Decades of advocacy to get hemp fields back into production resulted in the Agricultural Improvement Act of 2018 that made hemp cultivation a legal activity across the United States. Fiber! Fuel! Environmentally friendly paper, plastics and protein! Sustainable building materials! Yes! The evolution of the industrial hemp industry can literally change the world.
But in practice, industrial hemp is not the focus so far. The focus of the hemp industry right now is female-only cannabis bred for low-THC and cultivated for consumption of its cannabinoid content. And though cannabidiol was the initial star of the chemist’s isolation practices, other cannabinoids are now not only being isolated but synthetically created and sold on the open market for human consumption.
The chemists are busy developing processes to pull apart the plant, alter its naturally balanced derivatives and put them together in unnatural ways in hopes of gaining a unique marketing edge. This activity is best for a pharmaceutical lab as designer personalized medicine is certainly within our future. Semi-synthetic delta-8 THC and semi-synthetic delta-9 THC conversions from CBD are a recent example, showing up in both the unregulated and regulated markets. Delta-8 is likened to “THC Lite,” still psychoactive but not the heavy hitter of delta-9 THC. We will likely hear of more synthetically created compounds as chemists develop new processes in an unregulated environment, but should we be wary of the lack of research around consuming minor and synthetic cannabinoids in concentrations?

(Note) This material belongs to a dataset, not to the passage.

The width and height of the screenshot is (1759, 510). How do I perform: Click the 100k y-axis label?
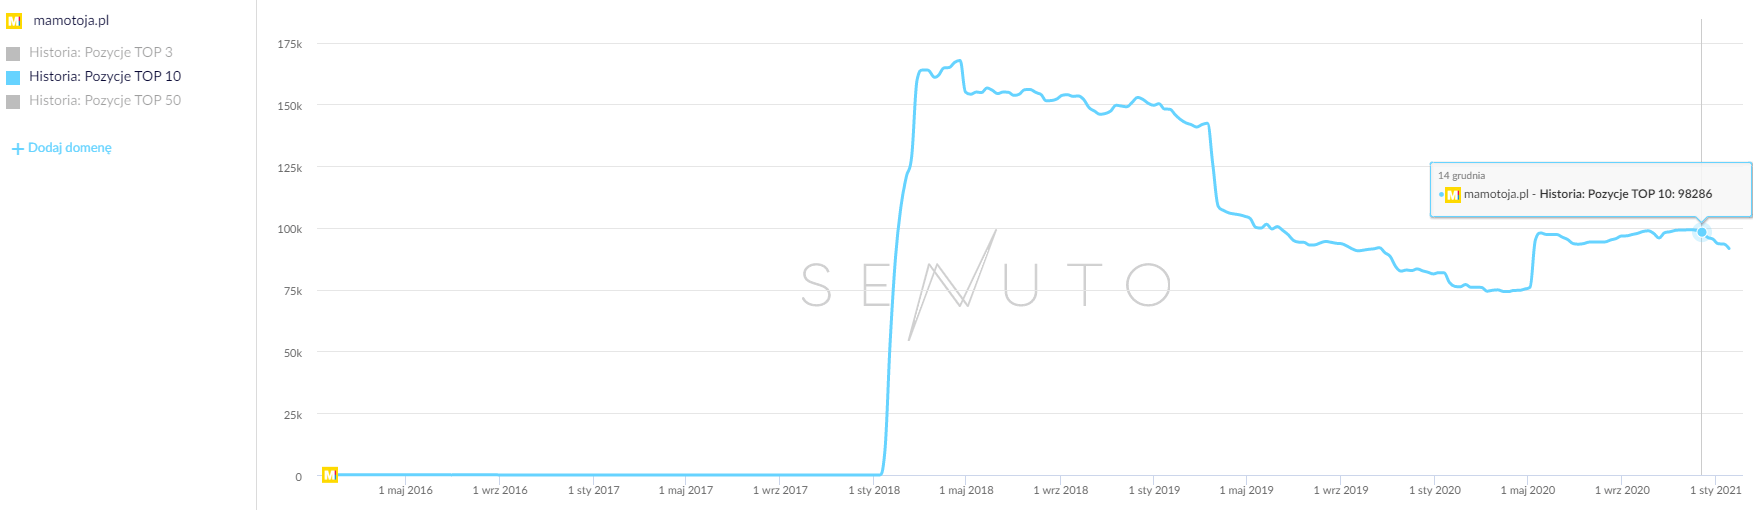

The economics of making isolated cannabinoids from hemp makes financial sense since unregulated biomass qualifying as hemp is a fraction of the cost compared to biomass grown for the regulated systems. I get it, but I also wonder about how the unintended consequences of the Agricultural Improvement Act of 2018 will affect the regulated cannabis markets.
A solution may be to redefine hemp as plants grown for industrial non-consumption products, as opposed to plants grown for cannabinoid consumption. Industrial-purposed hemp and cannabinoid-purposed hemp are different cultivars. They are planted differently, grow differently, are harvested differently, processed differently and should be treated differently in regulations. Making the defining line based upon a randomly chosen THC content is ridiculous and always has been.
My hope is that industrial hemp will put the world onto a sustainable track and eventually replace oil-derived plastics, wood-fiber paper and resource-sucking cotton production, but it will take a shift in focus to develop the tools to convert this wonder plant into usable industrial products.
In the meantime, we will forge ahead with our over-regulated, naturally derived, high delta-9 THC crops and hope to survive another wrinkle in the legalization of cannabis.